Conservatives win many elections based on people’s fear that liberal programs will leave them merciless before faceless bureaucracies. Siegel argues that the left needs to abandon large-scale social engineering schemes just as they’ve repudiated large-scale development projects. To win the hearts and votes of everyday Americans, they need to challenge the fundamental problems created by the modern capitalist economy. "Rather than demanding more daycare and schooling to help families conform to the economy," he writes, "the left should be demanding radical changes in the growth economy to make it work for families. . . .[They should] talk about limiting growth to give parents the time to take care of their own children."

Rather than pressing for more big government programs, which will depend on more economic growth to fund them, Siegel says that left activists should seek small-scale, informal solutions to social problems. They should push corporations to offer their workers more flexible schedules and shorter workweeks, and help set up community clinics where people can receive quality health care from doctors and alternative health care providers that they can come to trust. Once the left understands these things, perhaps Vermont won’t be the only state sending socialists to Congress.

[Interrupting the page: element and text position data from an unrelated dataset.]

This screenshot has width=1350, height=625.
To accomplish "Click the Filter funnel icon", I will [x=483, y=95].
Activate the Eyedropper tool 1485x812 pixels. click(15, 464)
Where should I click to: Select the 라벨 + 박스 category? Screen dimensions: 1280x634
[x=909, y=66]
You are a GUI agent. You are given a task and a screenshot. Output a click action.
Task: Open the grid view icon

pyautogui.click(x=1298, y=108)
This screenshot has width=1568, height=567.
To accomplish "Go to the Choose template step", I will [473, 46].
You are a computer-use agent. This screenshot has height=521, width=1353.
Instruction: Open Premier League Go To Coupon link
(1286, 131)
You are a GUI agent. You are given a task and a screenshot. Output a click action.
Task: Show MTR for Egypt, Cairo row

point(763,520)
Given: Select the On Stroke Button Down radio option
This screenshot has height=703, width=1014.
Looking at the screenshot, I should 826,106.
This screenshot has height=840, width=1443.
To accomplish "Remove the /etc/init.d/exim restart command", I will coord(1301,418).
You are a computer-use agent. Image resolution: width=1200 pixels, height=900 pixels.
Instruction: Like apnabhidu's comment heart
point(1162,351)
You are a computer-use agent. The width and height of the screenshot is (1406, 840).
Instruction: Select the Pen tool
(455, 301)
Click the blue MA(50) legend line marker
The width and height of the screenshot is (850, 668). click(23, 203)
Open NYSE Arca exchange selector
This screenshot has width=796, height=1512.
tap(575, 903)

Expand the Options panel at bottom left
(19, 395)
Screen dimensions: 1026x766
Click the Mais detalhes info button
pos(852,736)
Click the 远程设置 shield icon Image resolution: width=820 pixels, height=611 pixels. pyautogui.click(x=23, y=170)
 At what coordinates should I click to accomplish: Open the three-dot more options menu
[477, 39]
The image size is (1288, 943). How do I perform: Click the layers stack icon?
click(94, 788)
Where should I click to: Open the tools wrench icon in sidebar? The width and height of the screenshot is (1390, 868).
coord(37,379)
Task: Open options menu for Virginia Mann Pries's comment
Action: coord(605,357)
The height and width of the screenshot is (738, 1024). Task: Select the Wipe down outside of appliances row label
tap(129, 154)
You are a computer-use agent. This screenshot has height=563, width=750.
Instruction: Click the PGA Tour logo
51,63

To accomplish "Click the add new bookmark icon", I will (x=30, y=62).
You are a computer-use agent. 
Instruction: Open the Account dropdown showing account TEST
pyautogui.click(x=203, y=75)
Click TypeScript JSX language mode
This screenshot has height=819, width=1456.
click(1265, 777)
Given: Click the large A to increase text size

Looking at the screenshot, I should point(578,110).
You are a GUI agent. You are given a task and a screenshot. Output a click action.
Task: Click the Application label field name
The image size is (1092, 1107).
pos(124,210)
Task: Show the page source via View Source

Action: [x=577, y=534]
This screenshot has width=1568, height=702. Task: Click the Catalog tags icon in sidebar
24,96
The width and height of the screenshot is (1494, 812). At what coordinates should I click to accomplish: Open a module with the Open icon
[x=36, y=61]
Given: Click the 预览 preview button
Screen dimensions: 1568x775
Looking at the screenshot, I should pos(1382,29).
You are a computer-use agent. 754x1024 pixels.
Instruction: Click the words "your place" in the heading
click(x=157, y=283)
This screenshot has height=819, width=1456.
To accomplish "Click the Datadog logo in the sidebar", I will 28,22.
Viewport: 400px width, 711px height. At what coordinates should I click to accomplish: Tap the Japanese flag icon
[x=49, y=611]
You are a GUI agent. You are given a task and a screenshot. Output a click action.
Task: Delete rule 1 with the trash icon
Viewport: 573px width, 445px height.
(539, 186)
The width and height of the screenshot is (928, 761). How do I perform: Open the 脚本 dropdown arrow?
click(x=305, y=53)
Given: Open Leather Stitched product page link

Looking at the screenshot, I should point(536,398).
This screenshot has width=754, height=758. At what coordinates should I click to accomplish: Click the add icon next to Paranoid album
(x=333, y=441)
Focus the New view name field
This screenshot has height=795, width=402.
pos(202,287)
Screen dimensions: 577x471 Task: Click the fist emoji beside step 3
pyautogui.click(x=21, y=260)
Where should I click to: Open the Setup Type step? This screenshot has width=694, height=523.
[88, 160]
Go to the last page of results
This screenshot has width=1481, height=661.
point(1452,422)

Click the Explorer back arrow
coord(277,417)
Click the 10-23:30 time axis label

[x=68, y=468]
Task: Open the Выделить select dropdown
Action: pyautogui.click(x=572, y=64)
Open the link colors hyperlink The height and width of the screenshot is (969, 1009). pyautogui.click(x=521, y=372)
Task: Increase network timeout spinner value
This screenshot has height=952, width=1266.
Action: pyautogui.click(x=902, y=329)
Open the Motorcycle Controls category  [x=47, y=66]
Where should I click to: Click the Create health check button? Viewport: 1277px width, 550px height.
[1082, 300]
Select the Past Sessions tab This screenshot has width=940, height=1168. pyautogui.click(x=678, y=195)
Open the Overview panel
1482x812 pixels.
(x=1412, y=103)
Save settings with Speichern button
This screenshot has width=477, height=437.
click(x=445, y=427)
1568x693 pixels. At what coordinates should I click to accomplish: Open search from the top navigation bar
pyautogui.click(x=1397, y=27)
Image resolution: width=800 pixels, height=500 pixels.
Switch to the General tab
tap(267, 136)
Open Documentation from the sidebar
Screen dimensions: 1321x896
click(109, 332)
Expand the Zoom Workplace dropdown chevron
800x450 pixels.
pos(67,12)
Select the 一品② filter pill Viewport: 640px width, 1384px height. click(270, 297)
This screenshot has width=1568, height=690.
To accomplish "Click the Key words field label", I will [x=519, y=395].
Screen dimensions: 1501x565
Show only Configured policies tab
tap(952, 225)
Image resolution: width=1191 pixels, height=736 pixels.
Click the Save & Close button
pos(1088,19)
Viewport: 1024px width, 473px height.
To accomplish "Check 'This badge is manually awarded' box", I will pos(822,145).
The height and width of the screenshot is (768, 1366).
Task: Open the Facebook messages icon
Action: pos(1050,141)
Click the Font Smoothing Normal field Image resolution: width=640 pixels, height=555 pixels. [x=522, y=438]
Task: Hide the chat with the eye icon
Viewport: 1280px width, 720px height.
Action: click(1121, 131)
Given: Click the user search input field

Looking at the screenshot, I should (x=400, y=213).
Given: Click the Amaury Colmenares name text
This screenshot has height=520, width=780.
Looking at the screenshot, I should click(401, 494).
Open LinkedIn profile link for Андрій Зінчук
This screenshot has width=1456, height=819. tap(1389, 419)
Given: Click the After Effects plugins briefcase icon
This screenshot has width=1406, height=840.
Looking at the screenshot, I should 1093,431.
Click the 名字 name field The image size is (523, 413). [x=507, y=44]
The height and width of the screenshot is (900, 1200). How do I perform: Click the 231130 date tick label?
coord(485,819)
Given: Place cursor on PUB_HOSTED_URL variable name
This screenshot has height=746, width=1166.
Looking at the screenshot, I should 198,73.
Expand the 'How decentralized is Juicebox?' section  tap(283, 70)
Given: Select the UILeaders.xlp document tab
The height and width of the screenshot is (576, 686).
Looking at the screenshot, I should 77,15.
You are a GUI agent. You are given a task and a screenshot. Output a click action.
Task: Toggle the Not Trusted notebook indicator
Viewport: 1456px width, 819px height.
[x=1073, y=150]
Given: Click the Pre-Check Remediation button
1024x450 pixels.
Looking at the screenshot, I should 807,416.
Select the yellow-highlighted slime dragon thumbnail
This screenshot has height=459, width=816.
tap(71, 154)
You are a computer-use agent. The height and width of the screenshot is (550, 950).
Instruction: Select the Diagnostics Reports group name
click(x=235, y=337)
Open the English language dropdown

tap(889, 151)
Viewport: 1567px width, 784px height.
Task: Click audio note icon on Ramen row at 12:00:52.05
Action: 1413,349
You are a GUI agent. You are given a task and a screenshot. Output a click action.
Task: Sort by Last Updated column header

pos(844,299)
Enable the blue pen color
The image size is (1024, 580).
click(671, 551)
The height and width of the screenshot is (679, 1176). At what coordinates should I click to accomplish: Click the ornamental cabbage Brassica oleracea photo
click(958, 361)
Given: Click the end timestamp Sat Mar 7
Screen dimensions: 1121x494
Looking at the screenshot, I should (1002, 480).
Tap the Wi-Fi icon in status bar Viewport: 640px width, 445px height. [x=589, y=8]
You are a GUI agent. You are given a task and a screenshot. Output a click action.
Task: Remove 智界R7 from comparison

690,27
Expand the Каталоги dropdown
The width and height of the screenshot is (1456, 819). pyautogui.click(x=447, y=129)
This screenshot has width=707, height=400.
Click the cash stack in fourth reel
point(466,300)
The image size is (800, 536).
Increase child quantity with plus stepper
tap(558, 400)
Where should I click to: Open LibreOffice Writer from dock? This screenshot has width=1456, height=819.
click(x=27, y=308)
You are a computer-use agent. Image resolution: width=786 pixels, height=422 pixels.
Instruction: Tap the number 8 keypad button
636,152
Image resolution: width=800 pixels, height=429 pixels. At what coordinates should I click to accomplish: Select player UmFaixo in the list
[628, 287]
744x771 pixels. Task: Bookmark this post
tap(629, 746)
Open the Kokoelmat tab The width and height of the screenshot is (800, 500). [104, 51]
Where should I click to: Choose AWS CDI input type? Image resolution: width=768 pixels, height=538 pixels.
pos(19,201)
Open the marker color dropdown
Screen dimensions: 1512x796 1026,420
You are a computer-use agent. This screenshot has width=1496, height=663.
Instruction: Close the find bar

Siegel adds that the labels left and right themselves, passed down from the French Revolution when insurgents were challenging the entrenched power of the throne, no longer make sense in today’s political picture. Leftists once embraced modernization as a way out of royal tyranny. But now modernization, with its multinational corporations and dangerous technologies, has become a new form of tyranny that must be challenged. Siegel suggests that the politics of the future will be a debate between the modernizers and the preservationists, with left activists finding themselves on the same side as many former conservatives struggling to preserve traditional community life, the environment, and the idea that problems are best solved close to home.